• [Problem description]: All entries must be extracted exactly, with nothing added or dropped.

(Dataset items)
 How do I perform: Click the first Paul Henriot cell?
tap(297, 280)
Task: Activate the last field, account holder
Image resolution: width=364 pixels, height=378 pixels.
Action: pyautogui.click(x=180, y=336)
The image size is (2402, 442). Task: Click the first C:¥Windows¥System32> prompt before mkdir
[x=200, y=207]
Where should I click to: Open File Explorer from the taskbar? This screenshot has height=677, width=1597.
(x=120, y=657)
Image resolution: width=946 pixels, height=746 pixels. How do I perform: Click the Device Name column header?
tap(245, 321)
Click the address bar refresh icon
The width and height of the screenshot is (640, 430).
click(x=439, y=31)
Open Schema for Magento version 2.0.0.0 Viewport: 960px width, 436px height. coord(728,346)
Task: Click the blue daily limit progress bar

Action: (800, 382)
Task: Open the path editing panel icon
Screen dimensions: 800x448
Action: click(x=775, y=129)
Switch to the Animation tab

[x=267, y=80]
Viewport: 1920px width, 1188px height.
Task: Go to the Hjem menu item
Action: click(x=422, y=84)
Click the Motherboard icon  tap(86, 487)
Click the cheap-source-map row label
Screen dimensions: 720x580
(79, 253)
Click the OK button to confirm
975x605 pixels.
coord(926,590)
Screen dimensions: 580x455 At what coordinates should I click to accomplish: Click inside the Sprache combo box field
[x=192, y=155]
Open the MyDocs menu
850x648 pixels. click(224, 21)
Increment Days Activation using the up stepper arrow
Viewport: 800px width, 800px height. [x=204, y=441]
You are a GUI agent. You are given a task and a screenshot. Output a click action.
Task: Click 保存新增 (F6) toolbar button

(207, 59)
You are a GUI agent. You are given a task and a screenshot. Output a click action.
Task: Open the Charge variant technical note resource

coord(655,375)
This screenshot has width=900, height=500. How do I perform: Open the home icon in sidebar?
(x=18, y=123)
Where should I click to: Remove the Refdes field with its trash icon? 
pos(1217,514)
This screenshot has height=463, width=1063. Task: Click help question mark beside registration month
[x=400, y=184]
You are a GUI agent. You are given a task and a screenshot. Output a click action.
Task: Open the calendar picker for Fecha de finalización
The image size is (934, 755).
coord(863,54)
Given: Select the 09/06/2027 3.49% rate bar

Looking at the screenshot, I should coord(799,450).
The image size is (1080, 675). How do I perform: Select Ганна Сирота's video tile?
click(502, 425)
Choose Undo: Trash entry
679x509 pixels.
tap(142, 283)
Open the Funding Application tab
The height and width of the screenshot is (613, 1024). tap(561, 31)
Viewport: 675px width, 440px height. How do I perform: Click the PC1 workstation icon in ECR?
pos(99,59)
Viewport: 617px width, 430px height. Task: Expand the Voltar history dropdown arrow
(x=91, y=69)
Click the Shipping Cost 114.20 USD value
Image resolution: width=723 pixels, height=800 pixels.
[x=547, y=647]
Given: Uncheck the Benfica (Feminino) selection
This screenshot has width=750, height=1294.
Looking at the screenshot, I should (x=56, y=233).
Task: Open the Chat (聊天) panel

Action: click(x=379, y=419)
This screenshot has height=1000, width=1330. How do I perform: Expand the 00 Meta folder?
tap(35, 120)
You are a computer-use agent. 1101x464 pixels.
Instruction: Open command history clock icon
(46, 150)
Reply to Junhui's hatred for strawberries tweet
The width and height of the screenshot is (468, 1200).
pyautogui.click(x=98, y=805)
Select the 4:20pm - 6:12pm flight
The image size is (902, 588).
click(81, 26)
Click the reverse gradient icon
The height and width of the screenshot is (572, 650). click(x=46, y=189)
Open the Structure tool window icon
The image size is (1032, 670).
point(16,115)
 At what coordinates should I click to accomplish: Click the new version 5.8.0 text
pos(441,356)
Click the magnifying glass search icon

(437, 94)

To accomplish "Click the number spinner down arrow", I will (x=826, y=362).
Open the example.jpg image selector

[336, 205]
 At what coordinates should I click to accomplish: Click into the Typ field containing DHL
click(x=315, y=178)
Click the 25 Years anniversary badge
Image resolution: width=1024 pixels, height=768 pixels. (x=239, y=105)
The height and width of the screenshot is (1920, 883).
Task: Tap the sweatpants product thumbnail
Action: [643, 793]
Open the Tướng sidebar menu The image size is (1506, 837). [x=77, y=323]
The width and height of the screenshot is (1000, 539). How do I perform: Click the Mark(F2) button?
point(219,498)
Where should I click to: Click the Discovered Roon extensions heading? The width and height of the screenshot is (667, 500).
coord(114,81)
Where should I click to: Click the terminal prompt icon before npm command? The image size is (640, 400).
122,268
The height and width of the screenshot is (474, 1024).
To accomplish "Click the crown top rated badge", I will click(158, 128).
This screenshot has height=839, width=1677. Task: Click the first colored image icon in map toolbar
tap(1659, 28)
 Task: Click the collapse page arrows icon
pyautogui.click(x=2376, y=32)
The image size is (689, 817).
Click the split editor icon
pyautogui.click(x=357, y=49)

• [Task result]:
 How do I perform: Click the first Paul Henriot cell?
tap(297, 280)
Task: Activate the last field, account holder
Image resolution: width=364 pixels, height=378 pixels.
Action: pyautogui.click(x=180, y=336)
The image size is (2402, 442). Task: Click the first C:¥Windows¥System32> prompt before mkdir
[x=200, y=207]
Where should I click to: Open File Explorer from the taskbar? This screenshot has height=677, width=1597.
(x=120, y=657)
Image resolution: width=946 pixels, height=746 pixels. How do I perform: Click the Device Name column header?
tap(245, 321)
Click the address bar refresh icon
The width and height of the screenshot is (640, 430).
click(x=439, y=31)
Open Schema for Magento version 2.0.0.0 Viewport: 960px width, 436px height. coord(728,346)
Task: Click the blue daily limit progress bar

Action: (800, 382)
Task: Open the path editing panel icon
Screen dimensions: 800x448
Action: click(x=775, y=129)
Switch to the Animation tab

[x=267, y=80]
Viewport: 1920px width, 1188px height.
Task: Go to the Hjem menu item
Action: click(x=422, y=84)
Click the Motherboard icon  tap(86, 487)
Click the cheap-source-map row label
Screen dimensions: 720x580
(79, 253)
Click the OK button to confirm
975x605 pixels.
coord(926,590)
Screen dimensions: 580x455 At what coordinates should I click to accomplish: Click inside the Sprache combo box field
[x=192, y=155]
Open the MyDocs menu
850x648 pixels. click(224, 21)
Increment Days Activation using the up stepper arrow
Viewport: 800px width, 800px height. [x=204, y=441]
You are a GUI agent. You are given a task and a screenshot. Output a click action.
Task: Click 保存新增 (F6) toolbar button

(207, 59)
You are a GUI agent. You are given a task and a screenshot. Output a click action.
Task: Open the Charge variant technical note resource

coord(655,375)
This screenshot has width=900, height=500. How do I perform: Open the home icon in sidebar?
(x=18, y=123)
Where should I click to: Remove the Refdes field with its trash icon? 
pos(1217,514)
This screenshot has height=463, width=1063. Task: Click help question mark beside registration month
[x=400, y=184]
You are a GUI agent. You are given a task and a screenshot. Output a click action.
Task: Open the calendar picker for Fecha de finalización
The image size is (934, 755).
coord(863,54)
Given: Select the 09/06/2027 3.49% rate bar

Looking at the screenshot, I should coord(799,450).
The image size is (1080, 675). How do I perform: Select Ганна Сирота's video tile?
click(502, 425)
Choose Undo: Trash entry
679x509 pixels.
tap(142, 283)
Open the Funding Application tab
The height and width of the screenshot is (613, 1024). tap(561, 31)
Viewport: 675px width, 440px height. How do I perform: Click the PC1 workstation icon in ECR?
pos(99,59)
Viewport: 617px width, 430px height. Task: Expand the Voltar history dropdown arrow
(x=91, y=69)
Click the Shipping Cost 114.20 USD value
Image resolution: width=723 pixels, height=800 pixels.
[x=547, y=647]
Given: Uncheck the Benfica (Feminino) selection
This screenshot has width=750, height=1294.
Looking at the screenshot, I should (x=56, y=233).
Task: Open the Chat (聊天) panel

Action: click(x=379, y=419)
This screenshot has height=1000, width=1330. How do I perform: Expand the 00 Meta folder?
tap(35, 120)
You are a computer-use agent. 1101x464 pixels.
Instruction: Open command history clock icon
(46, 150)
Reply to Junhui's hatred for strawberries tweet
The width and height of the screenshot is (468, 1200).
pyautogui.click(x=98, y=805)
Select the 4:20pm - 6:12pm flight
The image size is (902, 588).
click(81, 26)
Click the reverse gradient icon
The height and width of the screenshot is (572, 650). click(x=46, y=189)
Open the Structure tool window icon
The image size is (1032, 670).
point(16,115)
 At what coordinates should I click to accomplish: Click the new version 5.8.0 text
pos(441,356)
Click the magnifying glass search icon

(437, 94)

To accomplish "Click the number spinner down arrow", I will (x=826, y=362).
Open the example.jpg image selector

[336, 205]
 At what coordinates should I click to accomplish: Click into the Typ field containing DHL
click(x=315, y=178)
Click the 25 Years anniversary badge
Image resolution: width=1024 pixels, height=768 pixels. (x=239, y=105)
The height and width of the screenshot is (1920, 883).
Task: Tap the sweatpants product thumbnail
Action: [643, 793]
Open the Tướng sidebar menu The image size is (1506, 837). [x=77, y=323]
The width and height of the screenshot is (1000, 539). How do I perform: Click the Mark(F2) button?
point(219,498)
Where should I click to: Click the Discovered Roon extensions heading? The width and height of the screenshot is (667, 500).
coord(114,81)
Where should I click to: Click the terminal prompt icon before npm command? The image size is (640, 400).
122,268
The height and width of the screenshot is (474, 1024).
To accomplish "Click the crown top rated badge", I will click(158, 128).
This screenshot has height=839, width=1677. Task: Click the first colored image icon in map toolbar
tap(1659, 28)
 Task: Click the collapse page arrows icon
pyautogui.click(x=2376, y=32)
The image size is (689, 817).
Click the split editor icon
pyautogui.click(x=357, y=49)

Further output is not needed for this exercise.